For the avoidance of doubt, the Target Market Assessment does not constitute: (a) an assessment of suitability or appropriateness for the purposes of Directive 2014/65/EU of the European Parliament and of the Council on markets in financial instruments; or (b) a recommendation to any investor or group of investors to invest in, or purchase, or take any other action whatsoever with respect to the Company's shares. Each distributor is responsible for undertaking its own Target Market Assessment in respect of the Company's shares and determining appropriate distribution channels.

This announcement includes forward-looking statements which include statements regarding the Company’s business strategy, financial condition, profitability, results of operations and market data, as well as other statements that are not historical facts. Words such as “believe,” “anticipate,” “plan,” “expect,” “target,” “estimate,” “project,” “predict,” “forecast,” “guideline,” “should,” “aim,” “continue,” “could,” “guidance,” “may,” “potential,” “will,” as well as similar expressions and the negative of such expressions are intended to identify forward-looking statements, but are not the exclusive means of identifying these statements. By their nature, forward-looking statements are subject to numerous factors, risks and uncertainties that could cause actual outcomes and results to be materially different from those projected. Readers are cautioned not to place undue reliance on these forward-looking statements. Except for any ongoing obligation to disclose material information as required by the applicable law, the Company does not have any intention or obligation to publicly update or revise any forward-looking statements after it distributes this announcement, whether to reflect any future events or circumstances or otherwise.

This is not a prospectus but an advertisement and investors should not subscribe for or purchase any securities or make any investment decisions referred to herein except on the basis of information contained in the prospectus issued by the Company. The prospectus will be published and made available on the Company’s website www.sentiagruppen.com.

BUSINESS SUBJECT TO MANDATORY FILING UNDER THE SWEDISH SCREENING OF FOREIGN DIRECT INVESTMENTS ACT

The Company assesses that it carries out protection-worthy activities under the Swedish Screening of Foreign Direct Investments Act (Sw. lagen (2023:560) om granskning av utländska direktinvesteringar) (the "Swedish FDI Act"). In accordance with the Swedish FDI Act, the Company must inform presumptive investors that the Company's activities may fall under the regulation and that the investment may be subject to mandatory filing. If an investment is subject to mandatory filing, it must prior to its completion, be filed with the Inspectorate of Strategic Products (the "ISP"). An investment may be subject to mandatory filing, inter alia, if i) the investor, any member of its ownership structure, or any other person on whose behalf the investor is acting, would, following the investment, directly or indirectly, hold voting rights equal to or exceeding any of the thresholds of 10, 20, 30, 50, 65 or 90 percent (%) of the voting rights in the Company, or ii) the investor, a member of the investor's ownership structure or a person on whose behalf the investor is acting would, in some other way, as a result of the investment have a direct or indirect influence of the management of the Company.
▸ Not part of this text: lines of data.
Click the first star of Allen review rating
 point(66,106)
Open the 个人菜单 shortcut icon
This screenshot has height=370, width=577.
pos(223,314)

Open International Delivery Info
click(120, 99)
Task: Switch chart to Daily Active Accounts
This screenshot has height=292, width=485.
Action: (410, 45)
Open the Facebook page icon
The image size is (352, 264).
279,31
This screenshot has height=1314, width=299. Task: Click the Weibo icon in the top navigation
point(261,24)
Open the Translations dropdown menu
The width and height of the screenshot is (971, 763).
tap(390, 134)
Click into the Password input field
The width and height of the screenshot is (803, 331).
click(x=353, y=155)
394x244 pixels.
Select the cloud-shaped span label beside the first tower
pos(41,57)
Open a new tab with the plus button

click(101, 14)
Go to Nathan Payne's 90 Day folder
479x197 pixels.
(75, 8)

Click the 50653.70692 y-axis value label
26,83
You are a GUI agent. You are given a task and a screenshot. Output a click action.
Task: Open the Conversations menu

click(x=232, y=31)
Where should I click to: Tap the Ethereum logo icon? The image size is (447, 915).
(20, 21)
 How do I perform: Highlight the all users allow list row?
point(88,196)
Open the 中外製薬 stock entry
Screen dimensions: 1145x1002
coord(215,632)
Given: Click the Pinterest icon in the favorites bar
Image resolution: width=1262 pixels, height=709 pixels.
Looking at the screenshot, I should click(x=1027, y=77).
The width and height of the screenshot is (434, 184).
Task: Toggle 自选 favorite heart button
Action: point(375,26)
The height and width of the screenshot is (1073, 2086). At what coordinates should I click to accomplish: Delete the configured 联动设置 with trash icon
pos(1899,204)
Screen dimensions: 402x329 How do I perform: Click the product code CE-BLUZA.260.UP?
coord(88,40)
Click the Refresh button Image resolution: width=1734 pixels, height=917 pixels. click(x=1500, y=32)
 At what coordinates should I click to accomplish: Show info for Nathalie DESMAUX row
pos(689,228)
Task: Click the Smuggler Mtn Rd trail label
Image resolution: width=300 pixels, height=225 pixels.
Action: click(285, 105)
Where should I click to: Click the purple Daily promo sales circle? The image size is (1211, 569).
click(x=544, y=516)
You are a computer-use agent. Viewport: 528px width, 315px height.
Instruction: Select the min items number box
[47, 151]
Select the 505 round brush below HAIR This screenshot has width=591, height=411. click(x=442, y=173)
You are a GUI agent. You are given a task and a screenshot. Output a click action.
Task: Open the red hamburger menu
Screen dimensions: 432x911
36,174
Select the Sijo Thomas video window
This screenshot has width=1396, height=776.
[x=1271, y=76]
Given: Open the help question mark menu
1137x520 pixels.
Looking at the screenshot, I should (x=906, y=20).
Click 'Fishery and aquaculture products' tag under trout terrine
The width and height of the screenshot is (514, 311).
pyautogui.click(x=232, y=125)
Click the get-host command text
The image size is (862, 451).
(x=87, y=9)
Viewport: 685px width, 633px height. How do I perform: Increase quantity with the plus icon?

The investor may be imposed an administrative sanction if an investment that is subject to mandatory filing is carried out before the ISP has either i) decided to take no action, or ii) authorized the investment. For more information on which investments that may be subject to mandatory filing, please refer to the Swedish FDI Act and ISP's website, https://isp.se/eng/foreign-direct-investment/. Similar mandatory filing requirements may also apply in other jurisdictions. Each investor should consult an independent legal advisor as to assess the possible application of the Swedish FDI Act or similar screening regimes in other jurisdictions in relation to the Offering for the individual investor.

[1] "Leading" refers to being the 6th largest construction company based on publicly listed and private competitors’ revenue in Norway and Sweden in 2023.
[2] Based on publicly listed and private competitors’ revenue in Norway and Sweden in 2023.